**EXTRACT:**
# # # # #

The Midcontinent added 5 cents to $3.55 and the Midwest rose by 7 cents to $3.78. East Texas tacked on 9 cents to $3.62. South Texas, South Louisiana, and California all added 11 cents to $3.63, $3.65, and $3.78, respectively.
November futures rose 27.0 cents to $3.776.
Futures traders don’t have a solid feel for the market’s next move. “We got a little buying at the end of the day. There were some weather forecasts floating around calling for cold weather in the 11- to 15-day period, and maybe this thing has some legs to it,” said a New York floor trader. “Maybe we go to $4, but the way it is set up it looks like it will trade next week to $3.85 to $3.90.”
Legs are just what analysts have in mind. Jim Ritterbusch of Ritterbusch and Associates looks for a supportive weather outlook to maintain a firm market.
“This week’s price advance has stalled following [Thursday’s] failure off of expected resistance at the $3.80 level and the market’s lack of response to a seemingly supportive storage figure. However, updated cold temperature forecasts are reviving buying interest this morning and fresh highs remain on the table,” he said in a Friday morning report to clients.
“While further expansion in the storage overage against five-year average levels may prove difficult within EIA reports to be issued later this month, we feel that the market will need to contend with another above-normal injection [report] [this] week based on [last] week’s generally mild temperature trends.”
Traders Thursday were closely watching the 10:30 a.m. EDT release of storage data by the Energy Information Administration. Last year 73 Bcf was injected, and the five-year average stood at 84 Bcf. Estimates were centered in the mid-90s Bcf area. IAF Advisors of Houston calculated a build of 92 Bcf, and a Reuters survey of 26 traders and analysts showed an average 94 Bcf increase. Bentek Energy’s flow model predicted an increase of 87 Bcf.
The week’s 90 Bcf build helped to whittle away at the deficit to last year and build upon the five-year surplus.
Analysts saw the seemingly bullish figure more as the result of timing in the release of last week’s and this week’s reports. “The 90 Bcf net injection was less than the consensus expectations, in the lower half of the forecast range, but still more than the 84 Bcf five-year average level,” said Tim Evans of Citi Futures Perspective. “The data remains inconsistent from week to week, with last week’s larger-than-expected 101 Bcf build followed by the lower figure. This suggest some possible timing issues between the two reporting periods.”
Inventories now stand at 3,577 Bcf and are 138 Bcf less than last year’s record-setting build and 55 Bcf above the 5-year average. In the East Region 51 Bcf was injected and in the West Region 9 Bcf was added. Inventories in the Producing Region increased by 30 Bcf.

# # # # #

**INFORMATION PROVIDED:**
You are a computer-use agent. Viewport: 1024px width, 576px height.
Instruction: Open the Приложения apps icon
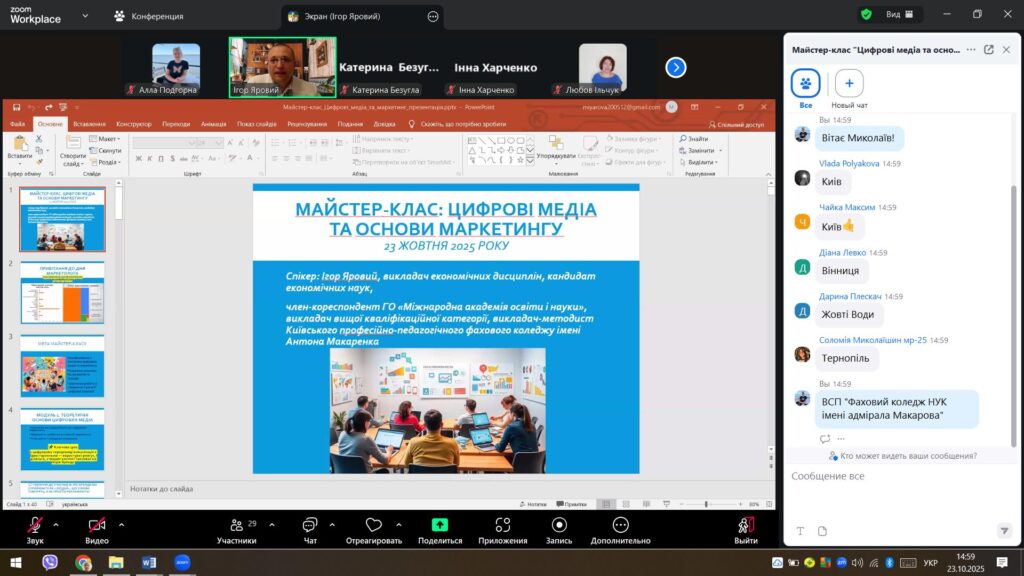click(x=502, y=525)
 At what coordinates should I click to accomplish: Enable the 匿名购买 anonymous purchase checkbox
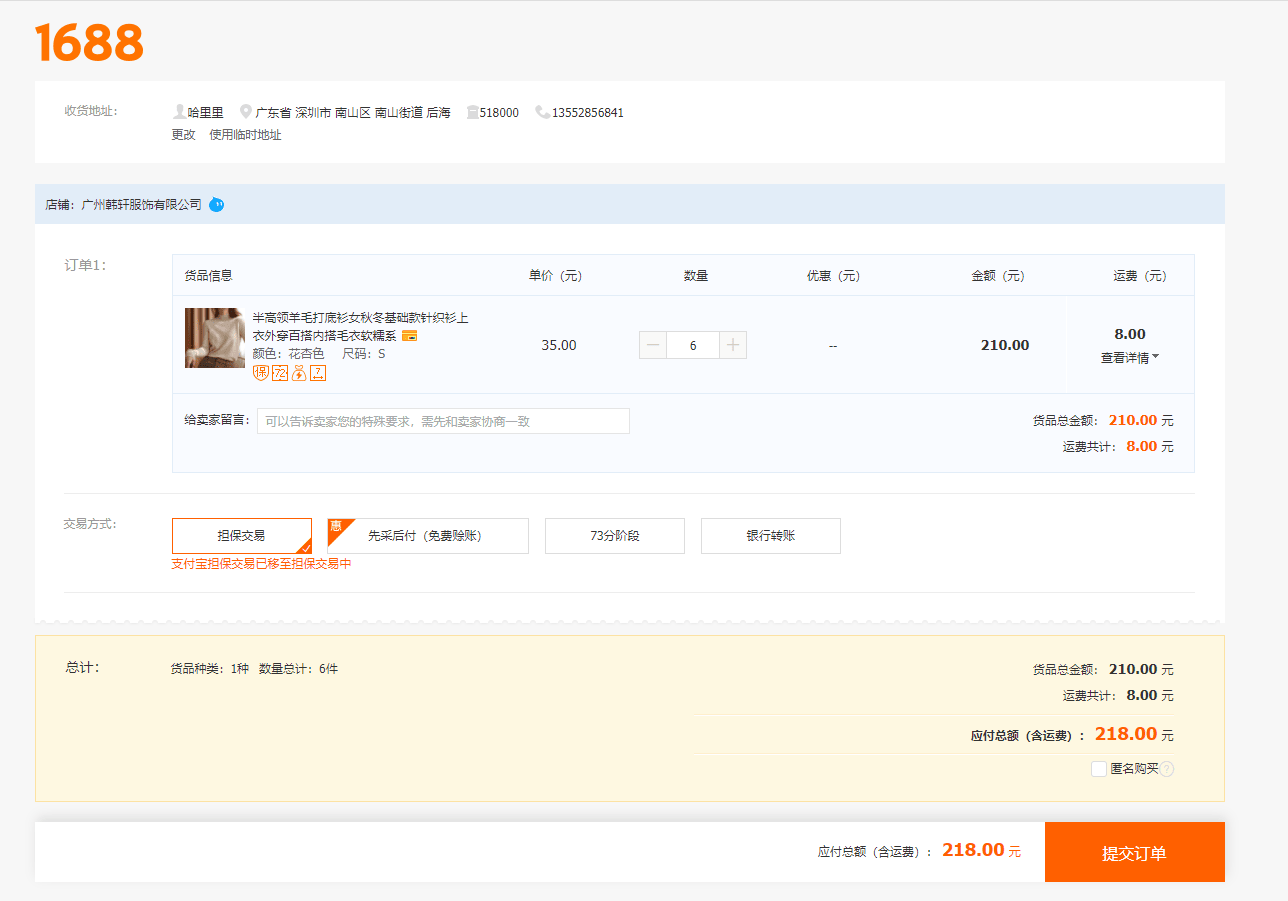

# # # # #

**PROBLEMS TO WORK ON:**
**A.** Reproduce everything in the natural gas market report from "Inventories now stand" down to "increased by 30 Bcf.".
**B.** Condense the paragraph of the natural gas market report that begins "Traders Thursday were closely watching" into a bulleted list that keeps its main facts.

**FULL ANSWERS:**
**A.**
Inventories now stand at 3,577 Bcf and are 138 Bcf less than last year’s record-setting build and 55 Bcf above the 5-year average. In the East Region 51 Bcf was injected and in the West Region 9 Bcf was added. Inventories in the Producing Region increased by 30 Bcf.

**B.**
- On Thursday, traders watched the Energy Information Administration's storage data release at 10:30 a.m. EDT.
- Last year's injection was 73 Bcf, and the five-year average was 84 Bcf.
- Estimates centered in the mid-90s Bcf.
- IAF Advisors of Houston calculated a 92 Bcf build.
- A Reuters survey of 26 traders and analysts averaged a 94 Bcf increase.
- Bentek Energy's flow model predicted an 87 Bcf increase.